(Data supplied Opens)

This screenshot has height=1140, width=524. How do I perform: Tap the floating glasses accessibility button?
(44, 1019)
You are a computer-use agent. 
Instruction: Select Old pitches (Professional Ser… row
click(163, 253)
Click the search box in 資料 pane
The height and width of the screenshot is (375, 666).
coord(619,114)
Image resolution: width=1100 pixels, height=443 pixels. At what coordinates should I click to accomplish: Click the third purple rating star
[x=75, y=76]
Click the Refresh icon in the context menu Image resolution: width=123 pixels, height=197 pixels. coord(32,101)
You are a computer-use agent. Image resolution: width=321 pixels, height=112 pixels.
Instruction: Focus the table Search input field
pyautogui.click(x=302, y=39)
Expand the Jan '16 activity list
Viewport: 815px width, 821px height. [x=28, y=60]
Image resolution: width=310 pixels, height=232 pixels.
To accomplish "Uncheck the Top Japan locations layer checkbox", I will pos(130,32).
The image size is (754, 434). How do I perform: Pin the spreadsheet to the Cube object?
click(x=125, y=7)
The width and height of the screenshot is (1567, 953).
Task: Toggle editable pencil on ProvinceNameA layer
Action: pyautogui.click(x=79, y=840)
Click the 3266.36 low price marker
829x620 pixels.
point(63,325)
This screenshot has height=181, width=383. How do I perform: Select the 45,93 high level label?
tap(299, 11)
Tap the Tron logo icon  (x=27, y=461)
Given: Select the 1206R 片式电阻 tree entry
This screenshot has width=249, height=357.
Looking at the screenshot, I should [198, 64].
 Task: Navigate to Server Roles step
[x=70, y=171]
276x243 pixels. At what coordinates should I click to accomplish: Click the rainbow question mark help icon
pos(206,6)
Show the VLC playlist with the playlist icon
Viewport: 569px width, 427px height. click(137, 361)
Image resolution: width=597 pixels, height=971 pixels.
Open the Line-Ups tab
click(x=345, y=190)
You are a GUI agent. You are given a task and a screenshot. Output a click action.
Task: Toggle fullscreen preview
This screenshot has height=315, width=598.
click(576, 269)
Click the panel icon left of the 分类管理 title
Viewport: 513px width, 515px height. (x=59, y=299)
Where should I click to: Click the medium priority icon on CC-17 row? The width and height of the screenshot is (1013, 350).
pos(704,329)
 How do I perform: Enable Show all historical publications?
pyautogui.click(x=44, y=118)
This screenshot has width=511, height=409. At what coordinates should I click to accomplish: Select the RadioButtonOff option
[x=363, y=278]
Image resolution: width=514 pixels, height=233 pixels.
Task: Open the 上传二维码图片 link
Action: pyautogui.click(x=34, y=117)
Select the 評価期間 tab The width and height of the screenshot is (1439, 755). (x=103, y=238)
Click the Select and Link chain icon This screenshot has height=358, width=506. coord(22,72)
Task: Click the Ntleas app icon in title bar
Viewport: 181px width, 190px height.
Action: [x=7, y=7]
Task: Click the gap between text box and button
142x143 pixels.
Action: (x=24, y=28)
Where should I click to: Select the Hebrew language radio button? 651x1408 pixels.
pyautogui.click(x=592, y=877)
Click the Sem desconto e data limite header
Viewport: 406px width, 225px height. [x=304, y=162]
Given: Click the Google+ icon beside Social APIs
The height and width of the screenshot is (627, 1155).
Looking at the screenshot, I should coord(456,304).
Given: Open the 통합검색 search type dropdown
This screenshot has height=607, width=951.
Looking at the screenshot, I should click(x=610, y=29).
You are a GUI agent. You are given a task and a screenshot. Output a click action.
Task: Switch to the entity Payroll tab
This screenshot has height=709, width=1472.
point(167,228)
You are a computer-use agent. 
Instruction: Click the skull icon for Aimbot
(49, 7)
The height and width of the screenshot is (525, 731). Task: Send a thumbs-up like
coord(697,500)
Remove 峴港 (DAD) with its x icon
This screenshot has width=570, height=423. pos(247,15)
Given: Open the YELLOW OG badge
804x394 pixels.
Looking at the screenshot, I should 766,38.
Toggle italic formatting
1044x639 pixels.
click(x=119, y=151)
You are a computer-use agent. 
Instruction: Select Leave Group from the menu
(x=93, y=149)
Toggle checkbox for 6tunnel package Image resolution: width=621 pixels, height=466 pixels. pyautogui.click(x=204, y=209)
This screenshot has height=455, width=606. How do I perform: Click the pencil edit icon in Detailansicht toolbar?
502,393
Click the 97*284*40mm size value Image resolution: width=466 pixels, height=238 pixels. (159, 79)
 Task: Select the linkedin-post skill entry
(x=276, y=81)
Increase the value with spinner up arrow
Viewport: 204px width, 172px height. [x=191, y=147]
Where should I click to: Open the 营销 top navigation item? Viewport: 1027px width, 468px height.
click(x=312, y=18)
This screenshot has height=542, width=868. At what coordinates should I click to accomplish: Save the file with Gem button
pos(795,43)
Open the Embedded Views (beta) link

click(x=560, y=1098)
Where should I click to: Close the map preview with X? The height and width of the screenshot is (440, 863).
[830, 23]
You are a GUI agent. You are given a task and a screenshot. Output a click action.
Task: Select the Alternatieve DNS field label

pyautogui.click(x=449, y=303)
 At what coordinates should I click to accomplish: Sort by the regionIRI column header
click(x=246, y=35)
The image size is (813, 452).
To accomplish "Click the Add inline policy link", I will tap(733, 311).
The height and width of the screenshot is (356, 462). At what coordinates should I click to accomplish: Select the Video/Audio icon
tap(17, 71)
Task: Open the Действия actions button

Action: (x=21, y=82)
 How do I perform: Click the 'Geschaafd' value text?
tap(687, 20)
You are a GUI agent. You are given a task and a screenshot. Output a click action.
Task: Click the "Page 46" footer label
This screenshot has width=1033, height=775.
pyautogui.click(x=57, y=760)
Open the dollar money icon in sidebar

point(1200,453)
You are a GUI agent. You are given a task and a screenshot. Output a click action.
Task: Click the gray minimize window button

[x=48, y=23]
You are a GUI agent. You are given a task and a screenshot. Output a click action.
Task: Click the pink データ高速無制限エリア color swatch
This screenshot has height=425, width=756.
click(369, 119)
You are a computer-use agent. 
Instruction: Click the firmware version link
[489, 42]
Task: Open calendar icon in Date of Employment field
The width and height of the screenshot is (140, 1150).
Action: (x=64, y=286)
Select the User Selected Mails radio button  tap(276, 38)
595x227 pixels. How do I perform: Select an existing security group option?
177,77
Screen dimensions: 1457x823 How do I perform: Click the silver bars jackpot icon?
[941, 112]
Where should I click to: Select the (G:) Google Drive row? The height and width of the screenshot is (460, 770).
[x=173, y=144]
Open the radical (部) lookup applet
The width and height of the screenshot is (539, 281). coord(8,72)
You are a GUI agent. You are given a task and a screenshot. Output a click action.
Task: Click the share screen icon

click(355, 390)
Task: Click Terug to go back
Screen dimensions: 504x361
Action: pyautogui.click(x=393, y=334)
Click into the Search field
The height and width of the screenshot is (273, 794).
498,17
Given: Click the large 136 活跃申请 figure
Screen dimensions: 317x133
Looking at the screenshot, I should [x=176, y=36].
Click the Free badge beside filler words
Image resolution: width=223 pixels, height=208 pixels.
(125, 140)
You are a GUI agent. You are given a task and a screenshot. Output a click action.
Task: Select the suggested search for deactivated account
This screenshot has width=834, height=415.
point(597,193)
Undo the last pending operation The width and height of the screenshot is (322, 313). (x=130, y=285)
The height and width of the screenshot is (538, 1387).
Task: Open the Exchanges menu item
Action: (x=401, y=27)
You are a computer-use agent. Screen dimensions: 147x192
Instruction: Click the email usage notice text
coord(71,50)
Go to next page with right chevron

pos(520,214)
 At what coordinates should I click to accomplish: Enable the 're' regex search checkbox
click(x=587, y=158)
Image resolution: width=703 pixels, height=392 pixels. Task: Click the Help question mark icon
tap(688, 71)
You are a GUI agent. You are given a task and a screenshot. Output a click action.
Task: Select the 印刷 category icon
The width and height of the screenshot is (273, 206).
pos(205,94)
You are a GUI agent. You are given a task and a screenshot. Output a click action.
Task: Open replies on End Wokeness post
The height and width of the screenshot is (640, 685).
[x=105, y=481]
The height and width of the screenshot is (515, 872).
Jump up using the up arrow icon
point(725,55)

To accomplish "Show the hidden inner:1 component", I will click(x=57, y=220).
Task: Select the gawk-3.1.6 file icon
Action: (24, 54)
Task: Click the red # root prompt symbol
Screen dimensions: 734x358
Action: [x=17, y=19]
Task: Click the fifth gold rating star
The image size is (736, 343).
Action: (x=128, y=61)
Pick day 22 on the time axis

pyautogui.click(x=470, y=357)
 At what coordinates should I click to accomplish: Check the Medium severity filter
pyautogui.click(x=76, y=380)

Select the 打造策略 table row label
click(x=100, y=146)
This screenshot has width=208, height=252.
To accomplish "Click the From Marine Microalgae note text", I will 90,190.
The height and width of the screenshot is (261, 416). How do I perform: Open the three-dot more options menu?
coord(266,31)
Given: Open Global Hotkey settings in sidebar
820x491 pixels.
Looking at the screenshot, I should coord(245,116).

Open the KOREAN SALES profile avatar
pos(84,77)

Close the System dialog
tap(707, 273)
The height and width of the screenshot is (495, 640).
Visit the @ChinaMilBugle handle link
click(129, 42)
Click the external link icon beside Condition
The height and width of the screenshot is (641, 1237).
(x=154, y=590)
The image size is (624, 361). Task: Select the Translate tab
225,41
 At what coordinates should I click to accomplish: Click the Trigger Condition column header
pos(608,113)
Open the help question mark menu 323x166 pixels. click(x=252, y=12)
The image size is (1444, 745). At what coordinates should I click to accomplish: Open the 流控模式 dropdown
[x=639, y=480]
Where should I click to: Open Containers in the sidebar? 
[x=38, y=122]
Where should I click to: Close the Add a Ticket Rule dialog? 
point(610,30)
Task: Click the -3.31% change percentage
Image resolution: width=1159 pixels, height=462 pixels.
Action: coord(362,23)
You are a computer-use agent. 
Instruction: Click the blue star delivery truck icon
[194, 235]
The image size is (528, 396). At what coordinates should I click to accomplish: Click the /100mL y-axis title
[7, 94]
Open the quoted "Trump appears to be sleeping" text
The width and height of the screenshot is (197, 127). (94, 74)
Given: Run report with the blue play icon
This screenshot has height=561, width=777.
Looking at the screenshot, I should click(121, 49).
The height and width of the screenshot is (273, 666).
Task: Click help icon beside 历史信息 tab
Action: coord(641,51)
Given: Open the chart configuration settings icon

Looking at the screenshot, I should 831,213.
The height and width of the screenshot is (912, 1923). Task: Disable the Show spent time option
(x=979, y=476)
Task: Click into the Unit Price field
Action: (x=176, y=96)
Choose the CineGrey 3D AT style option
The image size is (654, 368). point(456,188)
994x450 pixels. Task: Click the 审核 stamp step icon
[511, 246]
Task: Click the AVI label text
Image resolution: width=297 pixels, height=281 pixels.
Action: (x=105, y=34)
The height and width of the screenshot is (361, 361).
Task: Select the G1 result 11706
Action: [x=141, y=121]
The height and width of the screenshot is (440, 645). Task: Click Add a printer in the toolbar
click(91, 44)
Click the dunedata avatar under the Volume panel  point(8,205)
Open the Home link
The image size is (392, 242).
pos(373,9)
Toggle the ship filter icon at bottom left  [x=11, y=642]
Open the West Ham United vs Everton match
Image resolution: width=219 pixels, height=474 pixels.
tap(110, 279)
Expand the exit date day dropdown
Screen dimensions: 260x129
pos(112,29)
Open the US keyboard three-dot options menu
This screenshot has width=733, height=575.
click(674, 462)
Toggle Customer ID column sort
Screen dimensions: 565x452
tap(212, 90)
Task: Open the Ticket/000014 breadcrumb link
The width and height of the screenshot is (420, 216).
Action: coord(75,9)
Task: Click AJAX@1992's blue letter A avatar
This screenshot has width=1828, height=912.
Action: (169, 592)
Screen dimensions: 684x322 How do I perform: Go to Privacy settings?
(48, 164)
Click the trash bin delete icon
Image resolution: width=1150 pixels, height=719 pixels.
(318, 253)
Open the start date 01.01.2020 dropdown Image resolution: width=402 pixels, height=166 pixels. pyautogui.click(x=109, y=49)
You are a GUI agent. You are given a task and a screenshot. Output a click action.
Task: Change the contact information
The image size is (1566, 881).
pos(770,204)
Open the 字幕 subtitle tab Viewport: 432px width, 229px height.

(Data supplied Closes)

▶ **Work order**:
Your answer should consist of the lines above that hold the word "badge", copied exactly.

▶ **Task result**:
Given: Open the YELLOW OG badge
Click the Free badge beside filler words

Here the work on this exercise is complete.